═══ Extract provided
Review: Man at the Top
Kenneth
Haigh plays Joe Lampton, who moves up in the world to take on an executive
position working for Harry Andrews’ pharmaceutical company. He even manages to
bed the boss’ wife (Nanette Newman) while he’s at it- and is he ever at it! (Had
to go there). However, something starts to feel not right with all of this. You
see, Joe got the job after his predecessor committed suicide, and it appears
that the company’s new wonder drug might not be all it’s cracked up to be. So
Joe starts to look into it, well in between boinking Newman and shacking up
with a runaway (British TV veteran Angela Bruce) and her friend (Margaret
Heald). Clive Swift and John Quentin play a couple of executives, whilst
comedian/former soccer play Charlie Williams has a nice (but irrelevant to the
plot) cameo as Bruce’s dad.
I’ve
not seen any of the previous films in this series (“Room at the Top”, “Life
at the Top”), read the books, or seen the TV series (also starring Kenneth
Haigh) that this 1973 film is related to. I’m
also not English, and didn’t grow up at the time this film was made or set, so
I’m really not the right audience for this film. So when I
tell you that this seemed like much ado about nothing, bear all of this in
mind. Directed by Mike Vardy (who directed for the same-named series) and scripted by John Junkin (an actor/TV writer) and Hugh Whitemore (Franco Zeffirelli’s “Jane Eyre”), you might get a whole lot more out of this than I did. I only watched the
thing because it was a Hammer release. It's absolutely not typical Hammer
fodder, and contained little of interest for me.
══════
═══ Record extracts
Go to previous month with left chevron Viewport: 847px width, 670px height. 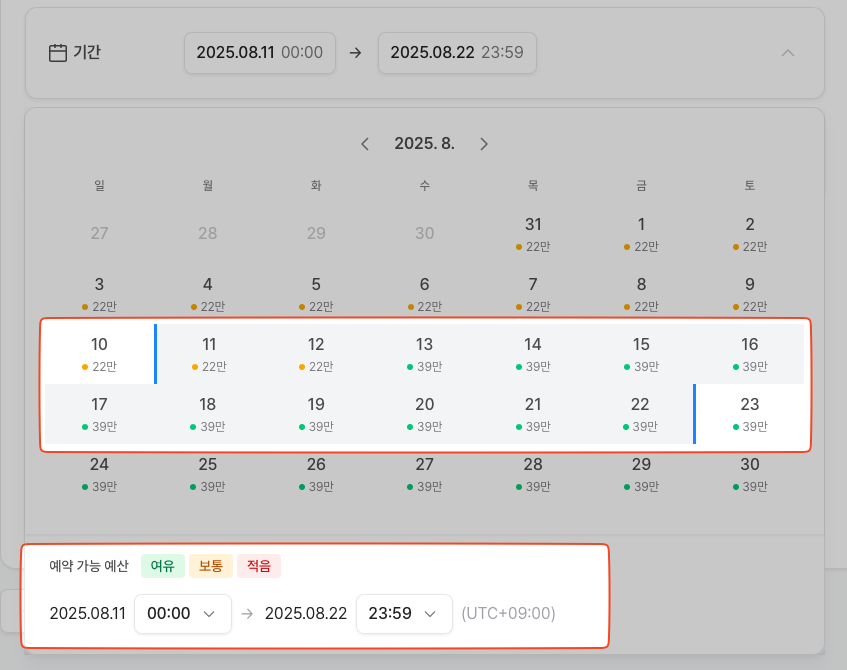(365, 144)
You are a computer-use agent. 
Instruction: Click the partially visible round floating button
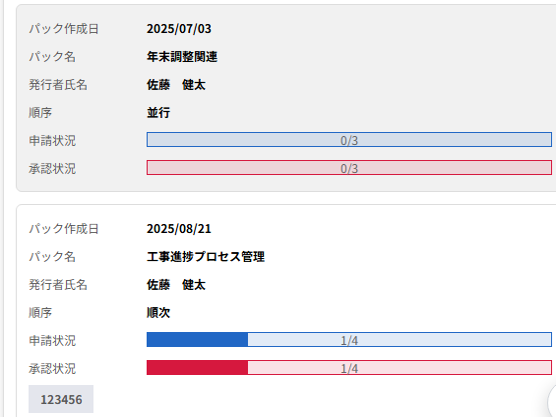click(x=552, y=402)
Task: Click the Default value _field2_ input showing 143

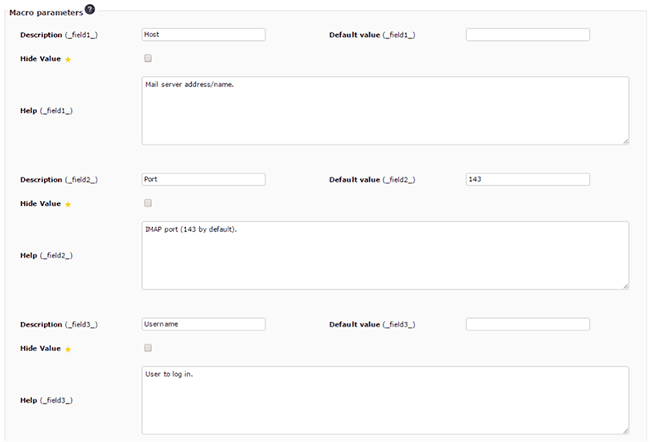Action: click(528, 180)
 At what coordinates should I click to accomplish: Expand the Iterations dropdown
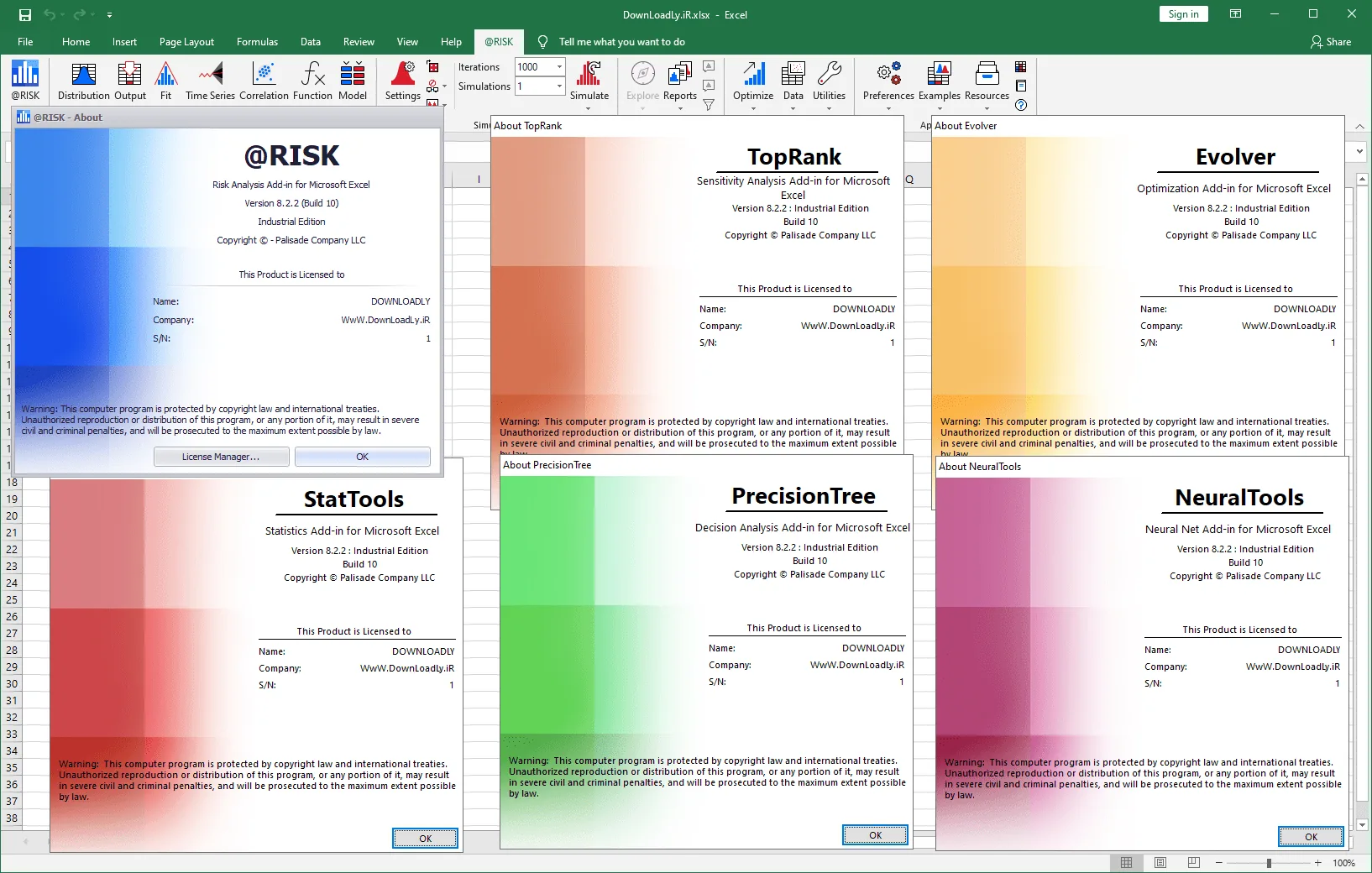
══════
■ **Work to complete**
**A.** List every title that the film review puts in quotation marks.
**B.** Continue the review of the film Man at the Top from its last sentence.
The items have nothing to do with the film review.

■ **Exercise answers**
**A.** "Room at the Top", "Life at the Top", "Jane Eyre"

**B.**
Kenneth
Haigh isn’t bad in the lead, though I’m not sure why he’s been painted as a
pants man, that’s a little bit of a stretch. He’s got a face like a busted arse
(takes one to know one), and isn’t that charming.
What doesn’t help is that the film has a bit of a made-for-TV attitude towards
sexual content (Also, Nanette Newman apparently uses a body double for her very
brief nude scene, so it’s even more useless). Veteran character actor Harry
Andrews is rock-solid, but underused (Clive Swift even more poorly used). He
and Haigh are too good for this.
Every
once in a while I’ll come across a film that makes perfect narrative sense, but
I still can’t make heads or tails of it. This is one such film. I couldn’t work
out why I was supposed to care about any of it. The drug/suicide thing feels
like it should be the important thing here, but if it is, the film takes
forever to get around to really dealing with it and what we get instead just
isn’t compelling. Americans would take the same basic plot and turn it into an
industrial thriller, but because it’s British…we mostly get stuffy class
bullshit and fox hunting. And John Quentin, who I’m pretty sure is Benedict
Cumberbatch’s dad. Or not. I might be joking about that.
Presumably
popular in England at the time, but so was the “Carry On” series. There’s
no accounting for taste. This one did very little for me. Well-acted, but who
cares? Not me. Much ado about less than nothing.